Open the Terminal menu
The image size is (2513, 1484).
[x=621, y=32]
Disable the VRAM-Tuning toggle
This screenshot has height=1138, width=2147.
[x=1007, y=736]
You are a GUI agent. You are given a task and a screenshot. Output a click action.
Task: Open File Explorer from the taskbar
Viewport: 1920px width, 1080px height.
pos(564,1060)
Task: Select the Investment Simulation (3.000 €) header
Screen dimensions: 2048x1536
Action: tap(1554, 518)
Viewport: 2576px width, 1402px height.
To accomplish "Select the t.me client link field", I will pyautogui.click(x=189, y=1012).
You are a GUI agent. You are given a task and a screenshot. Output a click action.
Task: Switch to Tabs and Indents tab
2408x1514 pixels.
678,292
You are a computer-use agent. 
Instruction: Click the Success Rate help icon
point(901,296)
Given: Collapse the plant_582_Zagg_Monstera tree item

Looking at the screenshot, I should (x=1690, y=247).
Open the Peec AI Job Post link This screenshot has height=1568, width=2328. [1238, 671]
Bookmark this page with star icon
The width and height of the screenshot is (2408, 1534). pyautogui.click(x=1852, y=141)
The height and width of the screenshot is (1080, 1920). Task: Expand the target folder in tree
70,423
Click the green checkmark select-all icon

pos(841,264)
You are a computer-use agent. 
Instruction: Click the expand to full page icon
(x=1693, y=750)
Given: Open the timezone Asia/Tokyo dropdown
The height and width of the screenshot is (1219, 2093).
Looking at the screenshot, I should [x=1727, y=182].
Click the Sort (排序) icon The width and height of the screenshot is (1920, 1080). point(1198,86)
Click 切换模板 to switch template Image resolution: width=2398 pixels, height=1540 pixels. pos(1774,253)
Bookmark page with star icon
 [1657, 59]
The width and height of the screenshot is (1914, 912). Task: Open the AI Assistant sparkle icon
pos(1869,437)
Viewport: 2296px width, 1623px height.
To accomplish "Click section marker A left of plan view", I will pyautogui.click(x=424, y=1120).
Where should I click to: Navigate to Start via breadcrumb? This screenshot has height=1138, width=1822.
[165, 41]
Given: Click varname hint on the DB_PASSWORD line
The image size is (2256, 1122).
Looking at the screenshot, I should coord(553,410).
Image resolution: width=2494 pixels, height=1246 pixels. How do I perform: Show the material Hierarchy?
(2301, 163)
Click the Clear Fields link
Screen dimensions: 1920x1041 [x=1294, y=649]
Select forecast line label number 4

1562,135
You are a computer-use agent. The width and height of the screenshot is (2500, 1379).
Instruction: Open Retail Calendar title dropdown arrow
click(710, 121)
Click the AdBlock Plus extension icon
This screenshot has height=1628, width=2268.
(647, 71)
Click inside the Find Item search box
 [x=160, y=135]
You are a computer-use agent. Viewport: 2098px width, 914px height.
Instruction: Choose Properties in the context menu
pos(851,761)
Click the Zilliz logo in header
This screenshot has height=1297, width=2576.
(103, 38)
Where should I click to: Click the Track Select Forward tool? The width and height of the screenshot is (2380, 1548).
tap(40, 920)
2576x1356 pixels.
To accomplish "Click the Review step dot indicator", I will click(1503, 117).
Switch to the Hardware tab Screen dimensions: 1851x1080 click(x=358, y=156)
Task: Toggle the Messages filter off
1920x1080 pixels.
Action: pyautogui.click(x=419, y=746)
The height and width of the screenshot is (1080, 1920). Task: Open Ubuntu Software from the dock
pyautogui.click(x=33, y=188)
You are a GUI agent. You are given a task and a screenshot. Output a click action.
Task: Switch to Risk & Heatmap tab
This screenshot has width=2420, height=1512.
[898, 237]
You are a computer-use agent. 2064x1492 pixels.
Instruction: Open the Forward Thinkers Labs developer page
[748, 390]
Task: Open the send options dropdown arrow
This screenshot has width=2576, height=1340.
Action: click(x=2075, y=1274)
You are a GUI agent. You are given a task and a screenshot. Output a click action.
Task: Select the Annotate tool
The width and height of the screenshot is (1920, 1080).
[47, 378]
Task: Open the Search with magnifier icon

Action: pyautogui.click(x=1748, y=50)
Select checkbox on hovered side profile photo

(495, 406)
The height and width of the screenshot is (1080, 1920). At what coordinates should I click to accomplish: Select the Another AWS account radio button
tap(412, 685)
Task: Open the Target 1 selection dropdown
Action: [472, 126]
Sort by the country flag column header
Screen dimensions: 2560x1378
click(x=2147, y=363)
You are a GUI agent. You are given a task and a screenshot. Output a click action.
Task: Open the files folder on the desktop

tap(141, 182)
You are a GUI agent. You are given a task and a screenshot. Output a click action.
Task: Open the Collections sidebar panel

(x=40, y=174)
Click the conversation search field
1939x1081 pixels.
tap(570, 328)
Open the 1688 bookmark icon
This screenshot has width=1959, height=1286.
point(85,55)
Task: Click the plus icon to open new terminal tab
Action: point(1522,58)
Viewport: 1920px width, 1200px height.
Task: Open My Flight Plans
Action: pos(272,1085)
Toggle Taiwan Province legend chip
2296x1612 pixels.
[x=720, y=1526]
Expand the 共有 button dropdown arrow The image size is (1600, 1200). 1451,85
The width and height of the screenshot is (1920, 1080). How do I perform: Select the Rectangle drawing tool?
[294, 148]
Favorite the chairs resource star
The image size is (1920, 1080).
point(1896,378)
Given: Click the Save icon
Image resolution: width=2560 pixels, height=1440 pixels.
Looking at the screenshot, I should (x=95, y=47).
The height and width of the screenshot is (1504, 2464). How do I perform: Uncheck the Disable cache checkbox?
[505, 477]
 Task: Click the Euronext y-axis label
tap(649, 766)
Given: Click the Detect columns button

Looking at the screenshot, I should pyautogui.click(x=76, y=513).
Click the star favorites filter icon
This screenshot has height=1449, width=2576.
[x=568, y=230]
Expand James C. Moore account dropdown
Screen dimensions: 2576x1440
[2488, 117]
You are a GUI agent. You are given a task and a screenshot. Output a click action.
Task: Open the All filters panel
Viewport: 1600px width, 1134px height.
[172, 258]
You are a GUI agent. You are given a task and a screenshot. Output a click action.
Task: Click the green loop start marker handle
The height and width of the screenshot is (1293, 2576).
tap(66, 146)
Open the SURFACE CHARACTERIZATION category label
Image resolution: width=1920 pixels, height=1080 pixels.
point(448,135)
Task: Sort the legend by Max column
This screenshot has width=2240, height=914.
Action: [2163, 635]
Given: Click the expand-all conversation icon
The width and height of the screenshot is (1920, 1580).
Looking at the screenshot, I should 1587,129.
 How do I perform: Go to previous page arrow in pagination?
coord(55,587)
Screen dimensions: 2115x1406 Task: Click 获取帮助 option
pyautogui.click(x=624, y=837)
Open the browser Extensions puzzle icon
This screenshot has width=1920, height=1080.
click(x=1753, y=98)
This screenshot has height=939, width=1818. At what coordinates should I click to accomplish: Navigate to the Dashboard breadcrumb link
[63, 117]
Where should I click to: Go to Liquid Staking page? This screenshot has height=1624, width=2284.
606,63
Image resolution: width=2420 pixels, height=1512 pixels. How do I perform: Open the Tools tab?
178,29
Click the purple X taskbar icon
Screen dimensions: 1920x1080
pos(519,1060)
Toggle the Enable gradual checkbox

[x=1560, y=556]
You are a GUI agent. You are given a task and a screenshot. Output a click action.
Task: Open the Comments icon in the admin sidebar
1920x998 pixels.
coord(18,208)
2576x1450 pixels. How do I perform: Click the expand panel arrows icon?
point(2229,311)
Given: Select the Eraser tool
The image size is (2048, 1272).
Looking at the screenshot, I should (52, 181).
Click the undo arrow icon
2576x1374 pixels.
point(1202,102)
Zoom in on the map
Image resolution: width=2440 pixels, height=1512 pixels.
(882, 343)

= = = =

• DIRECTIONS FOR THIS TASK: Your task is to restate, word for word, the lines from the beginning of the records to the line with "Viewport: 2576px width, 1402px height.", inclusive.

• RESPONSE BELOW:
Open the Terminal menu
The image size is (2513, 1484).
[x=621, y=32]
Disable the VRAM-Tuning toggle
This screenshot has height=1138, width=2147.
[x=1007, y=736]
You are a GUI agent. You are given a task and a screenshot. Output a click action.
Task: Open File Explorer from the taskbar
Viewport: 1920px width, 1080px height.
pos(564,1060)
Task: Select the Investment Simulation (3.000 €) header
Screen dimensions: 2048x1536
Action: tap(1554, 518)
Viewport: 2576px width, 1402px height.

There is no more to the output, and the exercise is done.